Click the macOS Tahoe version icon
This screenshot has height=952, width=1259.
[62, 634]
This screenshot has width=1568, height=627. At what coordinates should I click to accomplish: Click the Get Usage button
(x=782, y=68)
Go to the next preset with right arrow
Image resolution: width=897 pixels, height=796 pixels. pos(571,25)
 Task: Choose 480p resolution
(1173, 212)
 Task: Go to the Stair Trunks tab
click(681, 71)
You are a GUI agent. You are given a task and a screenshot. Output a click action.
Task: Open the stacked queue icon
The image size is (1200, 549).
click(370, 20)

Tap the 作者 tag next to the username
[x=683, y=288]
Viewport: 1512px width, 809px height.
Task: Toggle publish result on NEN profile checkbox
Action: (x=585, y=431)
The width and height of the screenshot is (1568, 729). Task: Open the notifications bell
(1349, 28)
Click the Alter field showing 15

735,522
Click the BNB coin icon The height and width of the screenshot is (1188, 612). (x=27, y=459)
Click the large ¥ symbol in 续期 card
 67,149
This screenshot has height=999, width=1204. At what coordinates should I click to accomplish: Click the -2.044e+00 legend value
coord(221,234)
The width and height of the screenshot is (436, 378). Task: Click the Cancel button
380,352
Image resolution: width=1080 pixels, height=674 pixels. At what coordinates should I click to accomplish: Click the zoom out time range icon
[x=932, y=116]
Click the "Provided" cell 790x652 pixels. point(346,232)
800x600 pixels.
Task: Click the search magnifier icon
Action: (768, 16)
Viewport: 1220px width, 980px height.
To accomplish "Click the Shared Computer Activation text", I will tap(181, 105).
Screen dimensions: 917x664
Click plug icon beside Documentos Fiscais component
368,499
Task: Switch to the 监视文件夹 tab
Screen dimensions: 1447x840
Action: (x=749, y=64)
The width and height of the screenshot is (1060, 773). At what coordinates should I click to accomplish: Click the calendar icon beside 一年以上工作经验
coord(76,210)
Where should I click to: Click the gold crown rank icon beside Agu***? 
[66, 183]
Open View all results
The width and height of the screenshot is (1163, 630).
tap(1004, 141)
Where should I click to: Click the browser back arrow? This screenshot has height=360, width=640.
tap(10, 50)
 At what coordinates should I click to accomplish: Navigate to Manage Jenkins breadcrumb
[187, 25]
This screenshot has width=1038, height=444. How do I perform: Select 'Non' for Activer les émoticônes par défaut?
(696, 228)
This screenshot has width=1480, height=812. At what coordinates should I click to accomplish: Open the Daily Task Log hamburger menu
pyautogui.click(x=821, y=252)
========
» **WORK ITEM**: Stop after the line containing "Click the BNB": print exactly the lines from the start of the entries above up to it, that line included.

» **RESULT OF THIS TASK**:
Click the macOS Tahoe version icon
This screenshot has height=952, width=1259.
[62, 634]
This screenshot has width=1568, height=627. At what coordinates should I click to accomplish: Click the Get Usage button
(x=782, y=68)
Go to the next preset with right arrow
Image resolution: width=897 pixels, height=796 pixels. pos(571,25)
 Task: Choose 480p resolution
(1173, 212)
 Task: Go to the Stair Trunks tab
click(681, 71)
You are a GUI agent. You are given a task and a screenshot. Output a click action.
Task: Open the stacked queue icon
The image size is (1200, 549).
click(370, 20)

Tap the 作者 tag next to the username
[x=683, y=288]
Viewport: 1512px width, 809px height.
Task: Toggle publish result on NEN profile checkbox
Action: (x=585, y=431)
The width and height of the screenshot is (1568, 729). Task: Open the notifications bell
(1349, 28)
Click the Alter field showing 15

735,522
Click the BNB coin icon The height and width of the screenshot is (1188, 612). (x=27, y=459)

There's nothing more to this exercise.